И, словно по команде, начинают противно хихикать. Смотрю я на них и с ужасом представляю: вот пройдут годы, я состарюсь, поседею… а вокруг меня будут эти вечно хихикающие фифы-старушки… Ужас! Где скрыться, куда убежать?
— Что было нужно этому человеку? — спросила мама, когда нам наконец удалось утихомирить «вишнёвую эскадру» и усадить их обратно за столик. Признаюсь сделать это нам помогла ещё одна бутылка вишнёвой наливки.
— Он хочет нам помочь. В этом деле про двух бабушек, морщинистую и… То есть я хотел сказать, в этом деле про «Клёцки валькирии».
Я рассказал маме всю историю от начала и до конца. Говоря о Кулхардте, я упомянул, что он работает по поручению одного человека, которого тоже пытаются надуть эти две карги.

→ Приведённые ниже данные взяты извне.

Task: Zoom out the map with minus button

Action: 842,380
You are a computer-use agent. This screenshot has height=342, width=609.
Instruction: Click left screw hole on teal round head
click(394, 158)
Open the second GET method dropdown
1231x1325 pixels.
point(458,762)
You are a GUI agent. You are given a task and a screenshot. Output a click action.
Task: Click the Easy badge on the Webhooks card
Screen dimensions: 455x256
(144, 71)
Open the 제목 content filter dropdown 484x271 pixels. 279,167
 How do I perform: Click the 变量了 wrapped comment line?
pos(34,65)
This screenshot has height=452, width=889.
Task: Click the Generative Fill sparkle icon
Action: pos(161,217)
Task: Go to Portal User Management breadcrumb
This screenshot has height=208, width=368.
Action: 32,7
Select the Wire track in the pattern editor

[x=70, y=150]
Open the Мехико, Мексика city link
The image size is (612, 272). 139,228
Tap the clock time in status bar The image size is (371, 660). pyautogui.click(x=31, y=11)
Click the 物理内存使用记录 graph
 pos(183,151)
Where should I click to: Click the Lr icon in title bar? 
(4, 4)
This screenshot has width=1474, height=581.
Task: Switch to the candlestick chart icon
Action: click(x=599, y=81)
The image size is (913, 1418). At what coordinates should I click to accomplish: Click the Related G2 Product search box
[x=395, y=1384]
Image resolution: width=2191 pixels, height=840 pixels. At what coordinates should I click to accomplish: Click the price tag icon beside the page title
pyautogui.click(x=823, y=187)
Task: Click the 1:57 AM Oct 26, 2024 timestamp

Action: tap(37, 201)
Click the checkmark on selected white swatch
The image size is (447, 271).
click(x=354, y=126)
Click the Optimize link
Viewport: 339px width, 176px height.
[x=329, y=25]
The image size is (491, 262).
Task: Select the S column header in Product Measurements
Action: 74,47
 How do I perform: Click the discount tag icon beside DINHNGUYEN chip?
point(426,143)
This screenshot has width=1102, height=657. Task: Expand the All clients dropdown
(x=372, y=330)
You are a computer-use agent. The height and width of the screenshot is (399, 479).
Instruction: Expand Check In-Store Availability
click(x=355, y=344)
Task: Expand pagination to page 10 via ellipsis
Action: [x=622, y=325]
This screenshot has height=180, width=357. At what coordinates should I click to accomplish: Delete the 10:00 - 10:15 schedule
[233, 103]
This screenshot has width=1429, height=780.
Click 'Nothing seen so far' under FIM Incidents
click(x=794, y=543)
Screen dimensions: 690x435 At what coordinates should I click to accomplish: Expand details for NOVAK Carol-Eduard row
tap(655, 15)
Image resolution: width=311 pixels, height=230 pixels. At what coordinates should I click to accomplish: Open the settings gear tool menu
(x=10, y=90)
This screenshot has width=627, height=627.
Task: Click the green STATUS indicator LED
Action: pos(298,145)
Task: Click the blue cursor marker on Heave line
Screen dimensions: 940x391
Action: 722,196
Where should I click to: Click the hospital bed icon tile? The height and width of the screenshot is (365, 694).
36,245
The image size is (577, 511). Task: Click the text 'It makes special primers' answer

Мама была встревожена и изумлена одновременно. Она привела из пекарни папу и рассказала ему всё, что услышала от меня. Папа тоже встревожился не на шутку. Правда, его тревога была скорее вызвана не самой историей, а тем, что расстроилась мама, и тем, что его оторвали от работы в любимой пекарне.
Но на этом день не закончился. Был вечер, мы уже собирались закрывать кафе. Я как раз сметал на совок крошки пирожного, которое одна бабушка дрожащей рукой нечаянно уронила на пол. И тут явился Дрейер.
— Я переговорил со своими подзащитными, — начал он в своей пустословной манере. — Они готовы к урегулированию вопроса в несудебном порядке.
— Что вы имеете в виду? — спросил я.
— В случае если вы уплатите им соответствующую сумму, они не будут подавать на вас в суд.
Меня сначала сбило с толку то, что он не повторил моего вопроса, как это делал Кулхардт, но я тут же вспомнил, о чём мы с ним говорили, и уточнил:
— Итак, мы платим, а вы больше не вспоминаете об этом деле?
— Да. На языке профанов, ничего не смыслящих в юридических вопросах, это звучит так, — иронично подтвердил этот идиот.
— И сколько? — спросил папа.
— Двадцать тысяч евро.
— Но это же безумие чистой воды! — взревел папа.
— Хорошо. Тогда ответьте мне: готовы ли вы к тому, чтобы мы передали это дело на рассмотрение в суд?
— Видите ли, мы не сможем так сразу достать нужную сумму, — быстро сказал я, бросая заговорщицкий взгляд в сторону родителей. Взглядом я пытался напомнить им: Кулхардт сказал, что мы должны положиться на него!
Папа, к счастью, тут же понял, к чему я клоню.
— Приходите сюда завтра вечером после закрытия кафе. К этому времени мы подготовим деньги.
— Гм. Я бы предпочёл прийти не вечером, а в рабочее время, — сказал Дрейер, мельком взглянув на руки моего отца, сильные и большие, будто сковороды.
— В четыре часа, — предложил я.
Мне в любом случае нужно выиграть время, чтобы сообщить Кулхардту.
12
Репербан — знаменитая улица в Гамбурге, центр ночной жизни и развлечений.